──────── Text for analysis

Iraqi prime minister formally declares victory over Isis in Mosul
Fall of the city in effect marks the end of the Iraqi half of the Islamic State caliphate
Iraqi prime minister Haider al-Abadi in Mosul on Sunday, a day before he formally declared victory over Islamic State. Photograph: Iraqi prime minister media office/via Reuters
Iraqi prime minister Haider al-Abadi formally declared victory over Islamic State in the city of Mosul on Monday, marking the biggest defeat for the group since it declared a caliphate three years ago.
“I announce from here the end and the failure and the collapse of the terrorist state of falsehood and terrorism which the terrorist Daesh announced from Mosul,” he said in a speech shown on state television, using an Arabic acronym for Islamic State, which is also known as Isis.
The fall of Mosul in effect marks the end of the Iraqi half of the Islamic State caliphate, which also includes territory in Syria. The group still controls territory west and south of the city.

────────────────
──────── Given data

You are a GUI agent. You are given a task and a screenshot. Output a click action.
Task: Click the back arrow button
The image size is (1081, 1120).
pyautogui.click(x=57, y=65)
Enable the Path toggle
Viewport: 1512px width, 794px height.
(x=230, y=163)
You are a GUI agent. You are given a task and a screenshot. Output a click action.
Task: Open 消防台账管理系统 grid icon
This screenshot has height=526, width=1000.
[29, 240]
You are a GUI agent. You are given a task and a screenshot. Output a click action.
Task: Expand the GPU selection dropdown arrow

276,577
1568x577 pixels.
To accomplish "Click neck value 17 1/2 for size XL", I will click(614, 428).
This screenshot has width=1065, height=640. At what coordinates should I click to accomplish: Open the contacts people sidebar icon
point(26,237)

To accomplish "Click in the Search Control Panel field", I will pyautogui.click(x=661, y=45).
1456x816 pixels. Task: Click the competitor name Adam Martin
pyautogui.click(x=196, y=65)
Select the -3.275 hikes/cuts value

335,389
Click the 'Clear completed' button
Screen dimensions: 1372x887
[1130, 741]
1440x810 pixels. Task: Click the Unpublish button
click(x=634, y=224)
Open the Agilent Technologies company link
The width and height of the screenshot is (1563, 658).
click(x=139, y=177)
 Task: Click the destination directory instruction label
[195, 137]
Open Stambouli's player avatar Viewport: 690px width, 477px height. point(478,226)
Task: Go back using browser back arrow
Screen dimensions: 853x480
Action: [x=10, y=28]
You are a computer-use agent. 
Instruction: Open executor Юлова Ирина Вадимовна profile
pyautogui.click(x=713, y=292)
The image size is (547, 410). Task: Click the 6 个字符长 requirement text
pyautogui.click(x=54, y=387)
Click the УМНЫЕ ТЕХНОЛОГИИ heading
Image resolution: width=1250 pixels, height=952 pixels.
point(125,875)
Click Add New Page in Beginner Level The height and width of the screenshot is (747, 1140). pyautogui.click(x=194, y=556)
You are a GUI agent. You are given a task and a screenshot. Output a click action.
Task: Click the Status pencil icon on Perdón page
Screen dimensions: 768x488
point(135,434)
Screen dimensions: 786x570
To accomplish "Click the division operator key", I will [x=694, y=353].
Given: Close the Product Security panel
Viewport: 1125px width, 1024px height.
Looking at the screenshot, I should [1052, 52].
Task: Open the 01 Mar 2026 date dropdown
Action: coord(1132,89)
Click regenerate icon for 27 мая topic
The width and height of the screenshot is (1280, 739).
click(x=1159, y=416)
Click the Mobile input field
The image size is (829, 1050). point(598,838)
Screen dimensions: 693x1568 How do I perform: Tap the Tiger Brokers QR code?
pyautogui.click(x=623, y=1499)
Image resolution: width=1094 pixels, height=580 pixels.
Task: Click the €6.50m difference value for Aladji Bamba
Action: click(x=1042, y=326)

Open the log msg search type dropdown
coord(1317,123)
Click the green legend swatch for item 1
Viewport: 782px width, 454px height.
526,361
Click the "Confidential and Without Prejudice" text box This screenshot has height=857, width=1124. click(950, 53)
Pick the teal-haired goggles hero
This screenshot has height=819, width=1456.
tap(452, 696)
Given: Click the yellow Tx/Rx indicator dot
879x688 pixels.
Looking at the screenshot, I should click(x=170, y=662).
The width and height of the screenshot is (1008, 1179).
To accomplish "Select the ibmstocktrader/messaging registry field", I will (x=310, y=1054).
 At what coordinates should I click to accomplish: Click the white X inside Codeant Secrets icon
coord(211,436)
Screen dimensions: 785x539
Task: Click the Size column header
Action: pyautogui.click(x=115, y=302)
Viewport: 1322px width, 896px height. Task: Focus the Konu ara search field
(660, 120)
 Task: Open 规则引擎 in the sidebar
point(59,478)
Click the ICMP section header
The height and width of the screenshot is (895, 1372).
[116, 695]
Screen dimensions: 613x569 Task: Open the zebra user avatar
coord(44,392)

────────────────

**Your tasks**
A) From the Mosul article, return the passage starting at "Iraqi prime minister formally" and ending at "known as Isis.".
B) List every name the Mosul article uses for the group over which al-Abadi declared victory.

**Exercise answers**
A)
Iraqi prime minister formally declares victory over Isis in Mosul
Fall of the city in effect marks the end of the Iraqi half of the Islamic State caliphate
Iraqi prime minister Haider al-Abadi in Mosul on Sunday, a day before he formally declared victory over Islamic State. Photograph: Iraqi prime minister media office/via Reuters
Iraqi prime minister Haider al-Abadi formally declared victory over Islamic State in the city of Mosul on Monday, marking the biggest defeat for the group since it declared a caliphate three years ago.
“I announce from here the end and the failure and the collapse of the terrorist state of falsehood and terrorism which the terrorist Daesh announced from Mosul,” he said in a speech shown on state television, using an Arabic acronym for Islamic State, which is also known as Isis.

B)
Islamic State
Daesh
Isis